**READING PASSAGE:**

┄┄┄┄┄┄┄┄┄┄┄┄┄┄┄┄┄┄┄┄

President Barack Obama consoled grieving victims of Superstorm Sandy on the ground and surveyed disaster zones from the air on Thursday, visiting parts of New York City still struggling to recover 17 days after the storm devastated the U.S. Northeast.

Wearing a wind breaker and sturdy shoes, the president walked through destroyed sections of the borough of Staten Island, hugging and chatting with people whose lives were shattered when Sandy slammed ashore on Oct. 29, bringing a record storm surge and killing more than 120 people.

Among those he consoled were Glenda and Damien Moore, the Staten Island parents of 4-year-old Connor and 2-year-old Brandon, two boys who died after being torn from their mother's arms by raging floodwaters.

At the request of the Moores, Obama also praised New York police Lieutenant Kevin Gallagher, who stayed with the Moore family to help them through that tragic night.

"That's not in the job description of Lieutenant Gallagher. He did that because that's what so many of our first responders do. They go above and beyond the call of duty to respond to people in need," Obama told reporters.

"That spirit and sense of togetherness and looking out for one another is what is going to carry us through this tragedy. It's not going to be easy," he said before returning to Washington aboard Air Force One.

It was Obama's first trip to New York since the storm and his Nov. 6 re-election. The trip came as he confronted other pressing issues such as the "fiscal cliff" of looming automatic tax hikes and spending cuts that could stunt economic growth, unrest in the Middle East, and the fallout from the resignation of his CIA director.

The gigantic storm caused an estimated $50 billion in damage as it inundated lower Manhattan with seawater, rearranged the New Jersey shore and Long Island, and tore up neighborhoods in far-flung areas of New York City's outer boroughs.

At least 22 people died in Staten Island, a Republican-leaning enclave that nonetheless voted for Obama 50 percent to 49 percent over challenger Mitt Romney.

Obama announced he was appointing Housing and Urban Development Secretary Shaun Donovan, a New Yorker, as the federal government's "point person" to oversee storm recovery.

He left unanswered exactly how to pay for the damage.

New York Governor Andrew Cuomo estimated the storm caused $50 billion in damage and economic losses, more than $30 billion of that in New York state alone.

FEMA is due to reimburse some victims and local governments for damage but has only about $8.1 billion available, meaning Congress may have to appropriate more money at a time when much of the talk is of fiscal restraint in Washington.

The storm also caused a surge in new claims for U.S. jobless benefits last week and weighed on factory activity in November, providing early signs of how heavily Sandy could hit the U.S. economy in the fourth quarter.

┄┄┄┄┄┄┄┄┄┄┄┄┄┄┄┄┄┄┄┄

**LIST OF TASKS:**
A. Sum up the Superstorm Sandy article in two sentences.
B. Carry on writing the Superstorm Sandy article from the point where it ends.
The material that comes next isn't needed here.

**RECORDED DATA:**
┄┄┄┄┄┄┄┄┄┄┄┄┄┄┄┄┄┄┄┄

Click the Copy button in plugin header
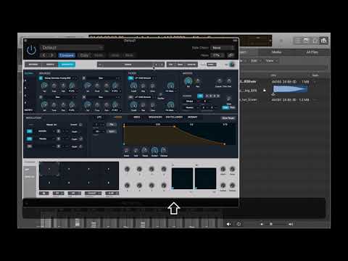The height and width of the screenshot is (261, 348). [x=84, y=55]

┄┄┄┄┄┄┄┄┄┄┄┄┄┄┄┄┄┄┄┄

**RESULTS FOR EACH TASK:**
A. Seventeen days after Superstorm Sandy hit, President Obama walked through storm-wrecked parts of Staten Island, comforting victims such as the Moore family, whose two young sons died, and praising Lieutenant Kevin Gallagher for staying with them. He named Shaun Donovan to lead federal recovery but left unanswered how to pay for the estimated $50 billion in damage, since FEMA has only about $8.1 billion available.

B.
Survey from the sky 

After arriving at New York's John F. Kennedy airport, the president and other officials boarded a helicopter and flew over storm-ravaged neighborhoods including the Rockaways, Breezy Point and Coney Island before landing in Staten Island.

With power generators roaring in the background in a part of Staten Island still lacking power, Obama entered a white, disaster recovery tent run by the Federal Emergency Management Agency (FEMA), greeting people in line.

At a Small Business Administration tent where business owners apply for low-interest loans, Obama chatted with one woman and hugged another, staying with her for several minutes and posing for photographs.

"Thank you guys for the great work," he told workers, noting that volunteers had come from around the country. "Dallas. San Juan. We got the whole country represented here." To a group of FEMA volunteers, he said, "Proud of you guys."

Joining him were Donovan, Cuomo, Mayor Michael BloombergDepartment of Homeland Security Secretary Janet Napolitano, and both New York U.S. senators, Charles Schumer and Kirsten Gillibrand.

Disaster victims are increasingly frustrated at the lack of electricity, shortages of gasoline and bureaucratic obstacles to recovery.

"It's nice that the president has come, but he is not seeing half the devastation that hit this community two weeks ago," said Lianne Aponte, 25, a few blocks from where Obama spoke. "It's all too little too late, you know. We needed our president here when this first happened, when we were freezing at night and the neighborhood was flooded."

She and her husband, Alex Bogomolmik, 31, said they had to swim to their car as a 10-foot (3-metre) wave barreled toward their home. "Thirty more seconds and we wouldn't have made it to the car. We would have drowned," Bogomolmik said.

Before Obama arrived, a small army of federal, state and local law enforcement walked mud-caked streets as vehicles hauled away debris. Construction crews fixed cracked streets and weary neighbors worked with volunteers to fill dumpsters full of water-logged furniture and broken shards of sheet rock.

On Roma Avenue, Peter Testagrossa, 72, a retired concrete contractor, sighed as he trudged through the blown-out remnants of his two-family home, which he shares with his daughter Angela and her four kids. Everything below waist level was destroyed.

"Look at the beautiful bathroom I built for my wife, with my own hands," he said, gesturing towards a storm-damaged mess. "I got in a terrible fight with my daughter this morning. She wants to rebuild. But I don't want to. I love this house. I built everything in this house."